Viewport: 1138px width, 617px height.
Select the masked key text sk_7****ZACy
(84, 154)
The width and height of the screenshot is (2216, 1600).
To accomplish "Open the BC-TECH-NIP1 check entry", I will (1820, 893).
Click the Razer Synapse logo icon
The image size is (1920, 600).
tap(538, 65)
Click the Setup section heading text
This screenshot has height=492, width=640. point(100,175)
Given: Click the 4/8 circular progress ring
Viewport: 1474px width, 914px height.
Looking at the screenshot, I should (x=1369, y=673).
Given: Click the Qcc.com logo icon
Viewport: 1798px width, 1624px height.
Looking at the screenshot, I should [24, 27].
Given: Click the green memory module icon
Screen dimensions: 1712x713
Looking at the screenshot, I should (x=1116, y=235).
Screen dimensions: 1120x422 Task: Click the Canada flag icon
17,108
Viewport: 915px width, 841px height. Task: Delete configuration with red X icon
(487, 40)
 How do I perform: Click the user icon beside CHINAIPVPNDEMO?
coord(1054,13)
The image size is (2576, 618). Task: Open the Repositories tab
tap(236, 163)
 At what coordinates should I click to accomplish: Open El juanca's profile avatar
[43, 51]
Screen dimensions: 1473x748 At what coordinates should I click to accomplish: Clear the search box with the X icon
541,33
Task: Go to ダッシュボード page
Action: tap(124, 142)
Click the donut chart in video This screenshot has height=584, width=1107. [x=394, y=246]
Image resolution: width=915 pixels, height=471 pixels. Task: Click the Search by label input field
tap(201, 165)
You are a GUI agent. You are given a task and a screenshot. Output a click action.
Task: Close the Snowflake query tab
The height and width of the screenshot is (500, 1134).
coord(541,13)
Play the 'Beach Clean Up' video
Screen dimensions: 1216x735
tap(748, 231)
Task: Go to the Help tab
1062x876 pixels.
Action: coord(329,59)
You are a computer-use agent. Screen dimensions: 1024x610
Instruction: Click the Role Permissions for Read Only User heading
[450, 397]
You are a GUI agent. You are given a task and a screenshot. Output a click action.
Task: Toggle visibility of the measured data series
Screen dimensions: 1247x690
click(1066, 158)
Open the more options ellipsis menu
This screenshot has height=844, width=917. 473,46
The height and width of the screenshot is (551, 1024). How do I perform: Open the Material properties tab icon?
━━━━━━━━━━
Task goal =
Output nothing but the lines from the one containing "Given: Click the Qcc.com logo icon" through the last line of the data, exactly as they stand.

Finished exercise =
Given: Click the Qcc.com logo icon
Viewport: 1798px width, 1624px height.
Looking at the screenshot, I should [24, 27].
Given: Click the green memory module icon
Screen dimensions: 1712x713
Looking at the screenshot, I should (x=1116, y=235).
Screen dimensions: 1120x422 Task: Click the Canada flag icon
17,108
Viewport: 915px width, 841px height. Task: Delete configuration with red X icon
(487, 40)
 How do I perform: Click the user icon beside CHINAIPVPNDEMO?
coord(1054,13)
The image size is (2576, 618). Task: Open the Repositories tab
tap(236, 163)
 At what coordinates should I click to accomplish: Open El juanca's profile avatar
[43, 51]
Screen dimensions: 1473x748 At what coordinates should I click to accomplish: Clear the search box with the X icon
541,33
Task: Go to ダッシュボード page
Action: tap(124, 142)
Click the donut chart in video This screenshot has height=584, width=1107. [x=394, y=246]
Image resolution: width=915 pixels, height=471 pixels. Task: Click the Search by label input field
tap(201, 165)
You are a GUI agent. You are given a task and a screenshot. Output a click action.
Task: Close the Snowflake query tab
The height and width of the screenshot is (500, 1134).
coord(541,13)
Play the 'Beach Clean Up' video
Screen dimensions: 1216x735
tap(748, 231)
Task: Go to the Help tab
1062x876 pixels.
Action: coord(329,59)
You are a computer-use agent. Screen dimensions: 1024x610
Instruction: Click the Role Permissions for Read Only User heading
[450, 397]
You are a GUI agent. You are given a task and a screenshot. Output a click action.
Task: Toggle visibility of the measured data series
Screen dimensions: 1247x690
click(1066, 158)
Open the more options ellipsis menu
This screenshot has height=844, width=917. 473,46
The height and width of the screenshot is (551, 1024). How do I perform: Open the Material properties tab icon?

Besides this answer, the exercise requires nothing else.